• _INSTRUCTION_
Reproduce the rows starting with the one that contains "Vol. 37 Núm." and continuing through the end of the records, replacing "Artículos similares" with "Publicaciones relacionadas" and leaving everything else unchanged.

• _INFORMATION SUPPLIED_

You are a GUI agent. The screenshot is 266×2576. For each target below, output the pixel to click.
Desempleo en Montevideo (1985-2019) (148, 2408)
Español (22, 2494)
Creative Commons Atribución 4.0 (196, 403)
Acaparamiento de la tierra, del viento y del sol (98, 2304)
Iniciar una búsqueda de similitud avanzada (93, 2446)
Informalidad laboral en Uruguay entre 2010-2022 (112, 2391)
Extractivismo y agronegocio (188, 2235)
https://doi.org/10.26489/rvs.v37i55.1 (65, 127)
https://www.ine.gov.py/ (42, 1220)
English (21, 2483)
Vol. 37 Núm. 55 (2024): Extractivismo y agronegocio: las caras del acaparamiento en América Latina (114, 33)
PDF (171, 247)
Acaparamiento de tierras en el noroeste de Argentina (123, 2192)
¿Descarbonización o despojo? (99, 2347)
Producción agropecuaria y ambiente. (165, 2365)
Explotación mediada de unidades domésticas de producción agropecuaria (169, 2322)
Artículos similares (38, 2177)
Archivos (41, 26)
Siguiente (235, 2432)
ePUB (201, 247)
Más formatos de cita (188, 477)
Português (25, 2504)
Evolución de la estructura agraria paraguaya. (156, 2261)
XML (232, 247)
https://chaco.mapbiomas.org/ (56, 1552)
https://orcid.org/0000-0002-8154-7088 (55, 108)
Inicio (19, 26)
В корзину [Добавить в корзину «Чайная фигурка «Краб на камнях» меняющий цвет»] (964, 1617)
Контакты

• _ANSWER TO THE EXERCISE_
Vol. 37 Núm. 55 (2024): Extractivismo y agronegocio: las caras del acaparamiento en América Latina (114, 33)
PDF (171, 247)
Acaparamiento de tierras en el noroeste de Argentina (123, 2192)
¿Descarbonización o despojo? (99, 2347)
Producción agropecuaria y ambiente. (165, 2365)
Explotación mediada de unidades domésticas de producción agropecuaria (169, 2322)
Publicaciones relacionadas (38, 2177)
Archivos (41, 26)
Siguiente (235, 2432)
ePUB (201, 247)
Más formatos de cita (188, 477)
Português (25, 2504)
Evolución de la estructura agraria paraguaya. (156, 2261)
XML (232, 247)
https://chaco.mapbiomas.org/ (56, 1552)
https://orcid.org/0000-0002-8154-7088 (55, 108)
Inicio (19, 26)
В корзину [Добавить в корзину «Чайная фигурка «Краб на камнях» меняющий цвет»] (964, 1617)
Контакты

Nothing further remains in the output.